**SOAL LATIHAN A:** Tuliskan kembali tanpa perubahan baris-baris rekaman data, mulai dari awal rekaman data hingga baris yang memuat "I will coord(1095,15).". Kedua batas tersebut ikut disertakan.

**KUTIPAN BACAAN:**
◆ ◆ ◆ ◆

Belum tahu apa kelanjutannya, tetapi setidaknya tema ini memang seharusnya “diendapkan” di dalam pikiran dan hati untuk kemudian mendapatkan solusi terbaik untuk bangsa ini.

Topik demo revisi UU Penyiaran ini memang trending, tetapi sayang terimpit oleh kasus pembunuhan Vina dan Eky yang fenomenal. Namun, beberapa stasiun televisi, ulasan media, podcast, dan forum diskusi lain mengangkat tema ini dengan analisis yang cukup menarik.

Inti dari kesimpulan banyak pakar menyebut bahwa rencana Rivisi Undang-Undang Penyiaran Nomor 32 Tahun 2002 itu sebagai upaya Pemerintah untuk “mengendalikan media”.

Dua kata “mengendalikan Media” ini tampak sederhana, tetapi esensinya sangat dalam. Sejarah kekuasaan negara di dunia hampir tidak ada yang sukses mengendalikan media atau mengendalikan pers.

Kalau kita boleh mencatat, saat ini mungkin ada nama Kim Jong Un yang masih sangat keras terhadap kebebasan pers. Zaman lampau, kita merasakan era Orde Baru yang cukup ketat. Dan masih banyak catatan lain.

Para penguasa sebagaimana catatan-catatan sejarah itu cukup berhasil mengendalikan pers, tetapi boleh saya sebut tidak sukses. Dalam arti, mereka berhasil membungkam pers dalam kurun waktu tertentu, tidak sustainable, berkelanjutan.

Sebab, pada dasarnya kebebesan pers itu mirip dengan hak asasi manusia, yakni hak dasar untuk mengetahui yang melekat pada setiap manusia (right to know).

Kembali ke soal mengedalikan media, saya sebagai praktisi komunikasi dan hubungan dengan masyarakat (humas) punya pengalaman kecil.

Beberapa waktu lalu, saya menerima telepon atasan tempat saya bekerja yang komplain atas pemberitaan media.

Bos saya ini tidak sepakat dengan judul berita yang dimuat salah satu media yang menurutnya menohok dan bisa membuat persepsi pembaca jadi berbeda.

Meskipun secara isi, tidak ada masalah dan tidak ada yang keliru.
Menanggapi keberatan itu saya tidak terlalu cemas. Hal ini karena wartawan yang memuat atau media yang menayangkan memiliki hak prerogatif untuk membuat, memilih judul, mengambil angle, maupun isi berita sesuai dengan visinya.

Saya hormat dan menghargai hak wartawan itu sebagai kebebasan berekspresi, selagi tidak membelokkan dan atau menyesatkan pembaca kepada hal yang tidak sesuai fakta.

Sebab, setiap media punya tex book atau gaya dan pangsa pembacanya masing-masing. Mereka ingin selalu tampil berbeda dari yang lainnya.

◆ ◆ ◆ ◆

**ISI REKAMAN DATA:**

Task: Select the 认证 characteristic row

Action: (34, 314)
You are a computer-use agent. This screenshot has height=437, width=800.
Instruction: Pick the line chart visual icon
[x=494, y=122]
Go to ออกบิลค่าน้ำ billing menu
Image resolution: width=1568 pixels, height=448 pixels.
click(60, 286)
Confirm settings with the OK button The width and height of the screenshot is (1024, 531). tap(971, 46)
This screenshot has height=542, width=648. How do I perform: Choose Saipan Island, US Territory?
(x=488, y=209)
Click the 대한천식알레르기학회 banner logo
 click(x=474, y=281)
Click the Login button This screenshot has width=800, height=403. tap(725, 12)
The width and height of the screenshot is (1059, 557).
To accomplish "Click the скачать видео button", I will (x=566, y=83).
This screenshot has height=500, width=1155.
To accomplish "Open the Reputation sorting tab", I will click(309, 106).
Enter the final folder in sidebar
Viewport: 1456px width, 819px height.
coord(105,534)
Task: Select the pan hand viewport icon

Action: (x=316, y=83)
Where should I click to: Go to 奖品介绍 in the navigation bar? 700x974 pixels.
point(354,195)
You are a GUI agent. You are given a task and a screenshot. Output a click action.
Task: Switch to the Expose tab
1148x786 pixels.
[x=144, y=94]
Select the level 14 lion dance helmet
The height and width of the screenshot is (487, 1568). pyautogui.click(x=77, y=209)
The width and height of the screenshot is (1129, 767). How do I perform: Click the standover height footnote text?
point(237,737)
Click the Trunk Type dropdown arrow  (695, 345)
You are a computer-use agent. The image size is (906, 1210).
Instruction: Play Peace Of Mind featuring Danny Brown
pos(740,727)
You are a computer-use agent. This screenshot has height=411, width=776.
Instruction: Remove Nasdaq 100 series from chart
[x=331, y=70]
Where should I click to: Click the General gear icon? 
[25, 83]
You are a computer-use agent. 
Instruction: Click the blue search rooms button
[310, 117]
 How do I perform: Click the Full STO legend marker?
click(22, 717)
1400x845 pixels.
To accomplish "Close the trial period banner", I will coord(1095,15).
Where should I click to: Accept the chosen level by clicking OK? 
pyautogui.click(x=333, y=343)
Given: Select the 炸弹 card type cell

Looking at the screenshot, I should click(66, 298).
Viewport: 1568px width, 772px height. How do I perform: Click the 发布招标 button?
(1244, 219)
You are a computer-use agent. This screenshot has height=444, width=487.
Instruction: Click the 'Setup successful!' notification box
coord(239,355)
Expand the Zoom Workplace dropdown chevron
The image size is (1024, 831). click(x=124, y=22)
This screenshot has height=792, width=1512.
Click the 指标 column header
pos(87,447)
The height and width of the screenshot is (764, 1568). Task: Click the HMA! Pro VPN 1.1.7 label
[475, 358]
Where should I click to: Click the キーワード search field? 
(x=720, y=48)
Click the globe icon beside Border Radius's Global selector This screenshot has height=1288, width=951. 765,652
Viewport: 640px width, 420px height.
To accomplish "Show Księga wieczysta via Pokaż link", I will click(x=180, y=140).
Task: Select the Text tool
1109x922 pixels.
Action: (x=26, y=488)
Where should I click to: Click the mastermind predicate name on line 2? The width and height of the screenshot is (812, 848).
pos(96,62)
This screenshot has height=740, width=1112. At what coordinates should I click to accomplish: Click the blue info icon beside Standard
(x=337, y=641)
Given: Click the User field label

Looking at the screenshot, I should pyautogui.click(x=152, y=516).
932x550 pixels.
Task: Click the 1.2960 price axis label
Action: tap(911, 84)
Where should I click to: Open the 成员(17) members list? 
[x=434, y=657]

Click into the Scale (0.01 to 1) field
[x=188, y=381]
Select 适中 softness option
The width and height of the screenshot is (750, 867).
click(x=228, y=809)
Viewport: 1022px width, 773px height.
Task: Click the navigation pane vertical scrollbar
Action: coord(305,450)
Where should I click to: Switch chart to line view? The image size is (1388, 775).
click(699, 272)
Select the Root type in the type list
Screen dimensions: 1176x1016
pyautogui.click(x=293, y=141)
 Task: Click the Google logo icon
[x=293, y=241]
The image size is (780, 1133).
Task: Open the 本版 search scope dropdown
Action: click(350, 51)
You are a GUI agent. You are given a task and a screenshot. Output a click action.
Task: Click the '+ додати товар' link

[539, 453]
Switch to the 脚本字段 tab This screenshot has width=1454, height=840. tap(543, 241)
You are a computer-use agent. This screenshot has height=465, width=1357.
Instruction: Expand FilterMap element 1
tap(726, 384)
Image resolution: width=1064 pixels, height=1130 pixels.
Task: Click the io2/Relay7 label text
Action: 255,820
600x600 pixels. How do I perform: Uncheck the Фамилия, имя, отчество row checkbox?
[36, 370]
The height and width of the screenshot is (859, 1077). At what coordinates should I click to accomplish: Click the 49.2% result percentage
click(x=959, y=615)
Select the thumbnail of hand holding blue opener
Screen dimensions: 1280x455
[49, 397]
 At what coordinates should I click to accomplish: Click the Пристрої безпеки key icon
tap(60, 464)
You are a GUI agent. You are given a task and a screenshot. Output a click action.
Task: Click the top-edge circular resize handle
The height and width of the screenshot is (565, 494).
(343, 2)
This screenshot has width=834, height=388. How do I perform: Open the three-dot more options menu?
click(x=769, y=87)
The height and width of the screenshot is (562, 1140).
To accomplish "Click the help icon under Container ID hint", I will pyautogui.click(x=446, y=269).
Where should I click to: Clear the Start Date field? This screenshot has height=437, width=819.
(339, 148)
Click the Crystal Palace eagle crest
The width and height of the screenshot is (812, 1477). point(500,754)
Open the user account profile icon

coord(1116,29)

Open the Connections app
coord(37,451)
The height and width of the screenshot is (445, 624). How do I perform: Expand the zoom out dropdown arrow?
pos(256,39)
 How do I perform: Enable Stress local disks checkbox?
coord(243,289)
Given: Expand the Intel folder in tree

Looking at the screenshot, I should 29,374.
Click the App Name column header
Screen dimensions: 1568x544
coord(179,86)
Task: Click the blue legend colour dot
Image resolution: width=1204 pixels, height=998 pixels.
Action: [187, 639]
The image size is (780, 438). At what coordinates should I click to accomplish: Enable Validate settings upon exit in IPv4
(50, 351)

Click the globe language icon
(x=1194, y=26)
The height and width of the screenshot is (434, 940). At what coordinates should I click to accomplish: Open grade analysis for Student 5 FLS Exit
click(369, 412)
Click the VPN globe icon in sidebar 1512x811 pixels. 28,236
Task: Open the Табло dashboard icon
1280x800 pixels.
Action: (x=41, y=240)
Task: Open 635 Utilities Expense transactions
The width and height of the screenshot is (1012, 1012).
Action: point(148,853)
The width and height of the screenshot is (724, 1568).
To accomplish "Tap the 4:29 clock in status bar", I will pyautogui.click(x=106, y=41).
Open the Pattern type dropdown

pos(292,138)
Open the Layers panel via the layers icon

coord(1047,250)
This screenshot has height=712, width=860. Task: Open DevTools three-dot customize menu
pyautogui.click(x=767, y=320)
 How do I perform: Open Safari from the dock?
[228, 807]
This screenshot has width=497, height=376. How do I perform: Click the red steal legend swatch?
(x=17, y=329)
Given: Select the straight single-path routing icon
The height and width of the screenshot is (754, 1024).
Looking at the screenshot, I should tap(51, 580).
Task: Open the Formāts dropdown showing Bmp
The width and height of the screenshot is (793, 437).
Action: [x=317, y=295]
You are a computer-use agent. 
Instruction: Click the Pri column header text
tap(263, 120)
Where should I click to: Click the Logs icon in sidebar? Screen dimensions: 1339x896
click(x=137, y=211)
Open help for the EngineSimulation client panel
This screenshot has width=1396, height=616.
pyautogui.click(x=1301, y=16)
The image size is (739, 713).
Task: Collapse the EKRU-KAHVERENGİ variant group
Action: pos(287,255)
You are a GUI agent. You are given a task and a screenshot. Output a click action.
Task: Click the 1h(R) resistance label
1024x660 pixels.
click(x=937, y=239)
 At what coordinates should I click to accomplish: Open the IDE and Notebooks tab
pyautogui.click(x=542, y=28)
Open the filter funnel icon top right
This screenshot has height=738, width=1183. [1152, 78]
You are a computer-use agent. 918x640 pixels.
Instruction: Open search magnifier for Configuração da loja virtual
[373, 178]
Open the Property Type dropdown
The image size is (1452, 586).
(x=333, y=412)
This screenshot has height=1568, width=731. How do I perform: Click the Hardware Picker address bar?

◆ ◆ ◆ ◆

**SOAL LATIHAN B:**
Jawablah pertanyaan berikut berdasarkan artikel tentang revisi UU Penyiaran.
(i) Kasus apa yang disebut mengimpit topik demo revisi UU Penyiaran?
(ii) Nomor dan tahun berapakah Undang-Undang Penyiaran yang direncanakan untuk direvisi?
(iii) Siapa yang menelepon penulis untuk menyampaikan keluhan atas pemberitaan media?

**JAWABAN AKHIR A:**
Task: Select the 认证 characteristic row

Action: (34, 314)
You are a computer-use agent. This screenshot has height=437, width=800.
Instruction: Pick the line chart visual icon
[x=494, y=122]
Go to ออกบิลค่าน้ำ billing menu
Image resolution: width=1568 pixels, height=448 pixels.
click(60, 286)
Confirm settings with the OK button The width and height of the screenshot is (1024, 531). tap(971, 46)
This screenshot has height=542, width=648. How do I perform: Choose Saipan Island, US Territory?
(x=488, y=209)
Click the 대한천식알레르기학회 banner logo
 click(x=474, y=281)
Click the Login button This screenshot has width=800, height=403. tap(725, 12)
The width and height of the screenshot is (1059, 557).
To accomplish "Click the скачать видео button", I will (x=566, y=83).
This screenshot has height=500, width=1155.
To accomplish "Open the Reputation sorting tab", I will click(309, 106).
Enter the final folder in sidebar
Viewport: 1456px width, 819px height.
coord(105,534)
Task: Select the pan hand viewport icon

Action: (x=316, y=83)
Where should I click to: Go to 奖品介绍 in the navigation bar? 700x974 pixels.
point(354,195)
You are a GUI agent. You are given a task and a screenshot. Output a click action.
Task: Switch to the Expose tab
1148x786 pixels.
[x=144, y=94]
Select the level 14 lion dance helmet
The height and width of the screenshot is (487, 1568). pyautogui.click(x=77, y=209)
The width and height of the screenshot is (1129, 767). How do I perform: Click the standover height footnote text?
point(237,737)
Click the Trunk Type dropdown arrow  (695, 345)
You are a computer-use agent. The image size is (906, 1210).
Instruction: Play Peace Of Mind featuring Danny Brown
pos(740,727)
You are a computer-use agent. This screenshot has height=411, width=776.
Instruction: Remove Nasdaq 100 series from chart
[x=331, y=70]
Where should I click to: Click the General gear icon? 
[25, 83]
You are a computer-use agent. 
Instruction: Click the blue search rooms button
[310, 117]
 How do I perform: Click the Full STO legend marker?
click(22, 717)
1400x845 pixels.
To accomplish "Close the trial period banner", I will coord(1095,15).

**JAWABAN AKHIR B:**
(i) Kasus pembunuhan Vina dan Eky.
(ii) Nomor 32 Tahun 2002.
(iii) Atasan di tempat penulis bekerja.